Als Baslerin muss ich natürlich die Basler Herbstmesse nachbauen und erstelle nach diesem Vorbild meinen ersten Vergnügungspark. Bald verliere ich mich im Game, baue hier noch einen Pfad, stelle dort einen Baum hin, eröffne eine Bahn nach der anderen, im Hintergrund plätschert die fröhliche Musik von «Planet Coaster». Wer hätte gedacht, dass Achterbahnbauen so meditativ sein kann!

Die Krönung: Achterbahnbauen

Natürlich wage ich mich auch an die Chilbi-Krönung und baue meine erste eigene Achterbahn («Basilisk 1»). Lerne alles vom «Bretzel-Loop» bis hin zum «Dämonischen Knoten». Ich probiere mich durch möglichst viele irrwitzige Elemente, ohne Rücksicht auf Verluste: Nachdem ich alle Bauvarianten durchprobiert habe, starte ich einen ersten Testlauf. Eine Heatmap zeigt mir danach, wie sich potentielle Besucherinnen und Besucher auf meiner Bahn fühlen würden, ob ihnen schlecht wird, sie Angst haben oder aufgeregt sind.

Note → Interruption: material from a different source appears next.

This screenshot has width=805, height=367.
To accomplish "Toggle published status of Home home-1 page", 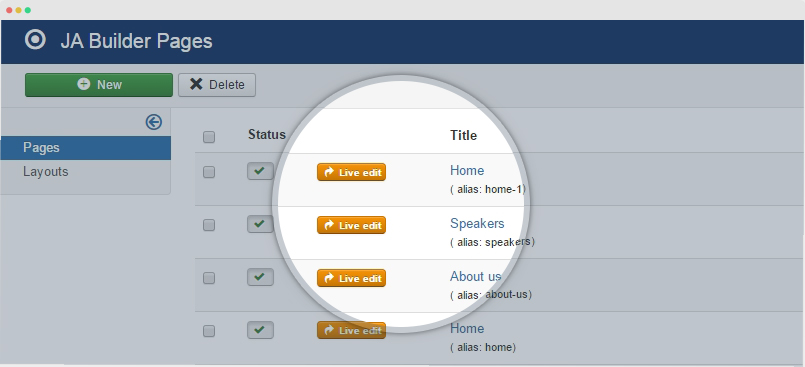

Eine rote Achterbahn - rot = übel
Legende: Den Leuten wird's auf meiner Achterbahn sehr, sehr schlecht (rote Bereiche). Screenshot SRF

In meinem Fall kotzen sie sich die Gedärme aus dem Leib, anders lässt es sich nicht ausdrücken.

Nun ja.

Eine neue Bahn muss her, «Basilisk 2», diesmal nach dem Motto «Bauen, testen, bauen, testen» – und ich werfe einen Blick in den «Steam Workshop». Denn «Planet Coaster» ermöglicht es uns, alles selbst Geschaffene mit anderen zu teilen. Wir können uns also Themenparks, Bahnen und Buden von anderen Spielerinnen und Spielern anschauen und selber weiter verwenden. So können wir sozusagen von den Profis lernen.

Der würdige Nachfolger von «RollerCoaster Tycoon»

«Planet Coaster» ist nicht das erste Game im Genre der Themenparksimulationen, doch das erste seit langem: Nach «Theme Park» (1994) machte «RollerCoaster Tycoon» aus Schottland anno 1999 so richtig den Anfang. 2004 folgte dessen dritter Teil. Mehr als zehn Jahre später wurde «RollerCoaster Tycoon World» angekündigt. Dieser vierte Teil der Serie ist nun ebenfalls im November 2016 herausgekommen, beinahe zeitgleich zu «Planet Coaster».

Das Pikante daran: «Planet Coaster» stammt vom Gamestudio «Frontier Developments», das bei der «RollerCoaster Tycoon»-Serie vor allem «RollerCoaster Tycoon 3» mitentwickelt hat. Nun haben sie mit «Planet Coaster» sozusagen das Konkurrenzprodukt entwickelt – und es überzeugt. Die Meinungen zum fast gleichzeitig erschienen Konkurrent «RollerCoaster Tycoon World» sind dagegen durchs Band negativ . Häufig wird auch gleich direkt auf das bessere «Planet Coaster» verwiesen. Die Serie, die das Genre der Themenparksimulation begründet hat, ist also so gut wie hinüber – und die Ehemaligen haben die Führung übernommen.

Zwar habe ich den neuen Nachfolger der ursprünglichen Serie – «Roller Coaster Tycoon World» – nicht gespielt. Ich schliesse mich aber den positiven Stimmen zu «Planet Coaster» noch so gerne an: Wer die Einarbeitungszeit überstanden hat, kann seine gesamte Kreativität im «Sandbox»-Modus ausleben. Der Bau von neuen Achterbahnen und Landschaften geht bald intuitiv von der Hand. Und das Schönste: Am Schluss das eigene Werk betrachten, den Besucherinnen und Besuchern beim Spasshaben zuschauen und ab und zu auf der «Basilisk 2» mitfahren. Im ersten Sitz!

«Planet Coaster» läuft auf Windows, es gibt keine Altersbeschränkung.